03 February 2014

Historic Trumpeter Swan Records from Oldtime Newspapers

Historic newspapers are chronicles of past times in many ways, and this includes notes or articles which mention a variety of different wildbirds, including swans. Notable among these accounts is a mention of the Trumpeter Swan, especially obvious because of their large size and being an unusual occurrence. When a bird of their size occurred and was seen, there may have been a note on a page of the local newspaper. Typically the account conveyed that the bird(s) were shot and killed by someone at a particular place.

During past times while researching the occurrence and distribution of birds in northern America prior to ca. 1885, a multitude of records have been gathered and compiled for all species, including swans. Published accounts were evaluated first, and newly available online resources have increased the extent of material available for review, especially from newspapers.

Especially valuable sources for past times have been digital versions of newspapers. The sources reviewed, include: 1). Chronicling America, as provided by the Library of Congress; 2). Elephind.com, which does not have its own unique content, but is a "search engine" for multiple online resources (i.e., California Digital Newspaper Collection; Door County newspapers; and, Pennsylvania newspapers, etc.), and is especially valuable because it provides a "textual content" helpful in determining whether or not to look further at the linked resource; 3). a personal endeavor based in New York state (fultonhistory.com) which has an immense number of searchable pages, mostly for this state; though it lacks some essential search options, it is still valuable because of the extent of its content; and 4). state initiatives such as Missouri and Pennsylvania. There are other sources of this sort to consider to a greater of lesser extent. Freely available sites obviously are preferable. The fee-based services have not been given any consideration. Most of the available sites worth considering can be found through the web-search "online historic newspapers."

Finding Swan Records of Past Times

All of online material is obviously in a digital format, and typically a portable document format which is a scanned image that has gone through a process of character recognition. Results convey a great lack of textual clarity in the computer interpretation of letters shown on the old pages, since many of them are a second-generation source, having been scanned from microfilm.

Despite the limitations, swan occurrences readily found were the result of text searches, simply because it would be impossible to review every page of every newspaper now available online. Especially useful search options were the phrase "white swan" or a proximity search using "tip to tip" and swan in combination. The latter option is especially significant in that many of the notations indicate the wing-span of the swan. This feature is also very useful in evaluating if the species being referred to was a trumpeter or a tundra swan. Trumpeter was the least useful word.

• DATA RECORDS

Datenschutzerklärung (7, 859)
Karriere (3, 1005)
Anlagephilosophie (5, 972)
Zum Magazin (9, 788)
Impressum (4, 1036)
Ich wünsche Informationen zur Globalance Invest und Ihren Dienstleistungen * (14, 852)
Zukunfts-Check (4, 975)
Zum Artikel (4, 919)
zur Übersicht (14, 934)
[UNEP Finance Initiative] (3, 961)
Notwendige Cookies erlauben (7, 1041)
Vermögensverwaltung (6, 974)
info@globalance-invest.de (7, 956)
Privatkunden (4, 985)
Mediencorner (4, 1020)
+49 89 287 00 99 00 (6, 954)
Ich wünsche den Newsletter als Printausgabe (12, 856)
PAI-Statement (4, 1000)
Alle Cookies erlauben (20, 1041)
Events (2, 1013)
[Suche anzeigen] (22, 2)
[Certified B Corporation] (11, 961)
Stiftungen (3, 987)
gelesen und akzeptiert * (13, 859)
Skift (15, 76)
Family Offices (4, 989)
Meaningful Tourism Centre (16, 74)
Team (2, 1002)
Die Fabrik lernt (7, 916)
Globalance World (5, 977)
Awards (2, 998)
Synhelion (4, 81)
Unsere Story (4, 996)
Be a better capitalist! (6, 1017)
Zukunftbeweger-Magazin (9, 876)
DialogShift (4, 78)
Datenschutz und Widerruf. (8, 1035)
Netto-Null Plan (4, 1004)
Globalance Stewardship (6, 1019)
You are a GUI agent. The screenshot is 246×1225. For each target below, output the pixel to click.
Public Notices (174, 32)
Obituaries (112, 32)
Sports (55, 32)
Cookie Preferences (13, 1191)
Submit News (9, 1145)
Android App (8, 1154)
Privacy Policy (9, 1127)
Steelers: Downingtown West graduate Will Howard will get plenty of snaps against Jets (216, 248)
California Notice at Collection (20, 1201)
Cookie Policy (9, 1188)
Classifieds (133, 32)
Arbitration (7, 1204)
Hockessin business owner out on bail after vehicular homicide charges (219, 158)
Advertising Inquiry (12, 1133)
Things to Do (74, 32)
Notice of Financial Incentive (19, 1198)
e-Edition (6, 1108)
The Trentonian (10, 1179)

• PROMPT 1
In the text on historic Trumpeter Swan records from old newspapers, which search word proved least useful?
• PROMPT 2
Continue the text on finding Trumpeter Swan records in old newspapers, picking up after its final sentence.

• TASK RESULT 1
The word "trumpeter" was the least useful.

• TASK RESULT 2
Once a record was located, the account was printed and key bibliographic details noted. The details were then entered into a relational database with a strict requirement for consistency and thoroughness. There are three entries for each record: 1). source details indicating a citation and source particulars, including date of issue ; 2). site details designated as a distinct geographic locale, if needed; and 3). specifics of the report, which is usually a summary of the article.

Four Decades of Newspaper Records

A first record for this evaluation is from 1843, and the final record considered is from 1885, the self-determined termination year for this project regarding ornithological history for northern America.

The following list is a summary of the found details. There are many more references to swans in the newspaper chronicles, but these appear to refer to the Trumpeter Swan, based on the particulars given.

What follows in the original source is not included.